The Annual Report clearly demonstrates that users who are most vulnerable to banking Trojans are those who frequently conduct online banking, with small to medium-sized businesses being at particularly high risk. These organizations, ranging in size from one to 500 employees, are attractive targets because they are less aware of the myriad threats that
exist and underprepared to protect themselves owing to more limited budgets and internal resources. Moreover, SMB accounts are particularly attractive to criminals because they have higher account balances than consumer accounts, yet lack the protections of larger enterprises.
There were several instances in 2009 that demonstrated just how vulnerable SMBs are.
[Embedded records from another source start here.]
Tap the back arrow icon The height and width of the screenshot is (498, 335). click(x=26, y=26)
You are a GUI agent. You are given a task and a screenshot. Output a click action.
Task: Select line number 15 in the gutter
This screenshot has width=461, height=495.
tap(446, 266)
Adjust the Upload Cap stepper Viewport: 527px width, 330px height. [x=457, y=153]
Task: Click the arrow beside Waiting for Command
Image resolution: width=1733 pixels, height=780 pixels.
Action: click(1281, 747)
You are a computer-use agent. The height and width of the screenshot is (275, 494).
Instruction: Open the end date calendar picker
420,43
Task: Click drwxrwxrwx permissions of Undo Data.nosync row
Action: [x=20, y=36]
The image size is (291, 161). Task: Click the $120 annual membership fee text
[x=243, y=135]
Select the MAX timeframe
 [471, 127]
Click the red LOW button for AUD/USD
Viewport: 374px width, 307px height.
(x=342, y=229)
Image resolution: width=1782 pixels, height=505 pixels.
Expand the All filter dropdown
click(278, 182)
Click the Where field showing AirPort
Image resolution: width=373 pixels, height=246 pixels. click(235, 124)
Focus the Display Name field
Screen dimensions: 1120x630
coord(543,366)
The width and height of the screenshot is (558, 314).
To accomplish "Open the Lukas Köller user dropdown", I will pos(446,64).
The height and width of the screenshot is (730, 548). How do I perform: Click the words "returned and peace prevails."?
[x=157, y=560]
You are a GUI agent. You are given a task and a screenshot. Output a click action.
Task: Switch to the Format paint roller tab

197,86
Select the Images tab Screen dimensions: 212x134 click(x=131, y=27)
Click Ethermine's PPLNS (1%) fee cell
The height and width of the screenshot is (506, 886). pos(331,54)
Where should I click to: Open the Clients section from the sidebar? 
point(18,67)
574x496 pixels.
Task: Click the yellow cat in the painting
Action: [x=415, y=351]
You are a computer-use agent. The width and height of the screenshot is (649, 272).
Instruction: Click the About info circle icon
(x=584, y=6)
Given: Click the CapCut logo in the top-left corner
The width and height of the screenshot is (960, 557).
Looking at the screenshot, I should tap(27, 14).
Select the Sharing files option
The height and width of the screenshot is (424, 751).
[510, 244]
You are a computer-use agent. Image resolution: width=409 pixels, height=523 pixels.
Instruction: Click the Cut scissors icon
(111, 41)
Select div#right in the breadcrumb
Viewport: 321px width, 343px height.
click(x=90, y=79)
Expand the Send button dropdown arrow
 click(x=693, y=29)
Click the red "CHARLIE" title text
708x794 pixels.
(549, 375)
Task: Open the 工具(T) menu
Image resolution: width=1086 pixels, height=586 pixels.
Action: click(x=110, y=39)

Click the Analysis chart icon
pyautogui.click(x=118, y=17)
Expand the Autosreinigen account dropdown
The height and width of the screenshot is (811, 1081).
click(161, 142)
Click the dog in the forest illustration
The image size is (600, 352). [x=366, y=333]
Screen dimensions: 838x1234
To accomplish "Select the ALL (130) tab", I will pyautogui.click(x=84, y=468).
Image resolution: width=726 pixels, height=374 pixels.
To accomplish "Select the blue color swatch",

In September 2009, approximately $439,000 was stolen from German bank accounts with the aid of a sophisticated banking Trojan called URLZone. The attackers stole banking credentials from the URLZone-infected systems, and then initiated money transfers through the victims’ computer systems by using the stolen credentials.
More recently, hackers were able to infiltrate and steal $150,000 from a small insurance company in Michigan. Using the widely popular Zeus Crimeware Kit, attackers hacked into the controller’s computer and initiated money transfers until the company’s bank account was depleted. These are just two recent examples out of countless attacks that happen annually.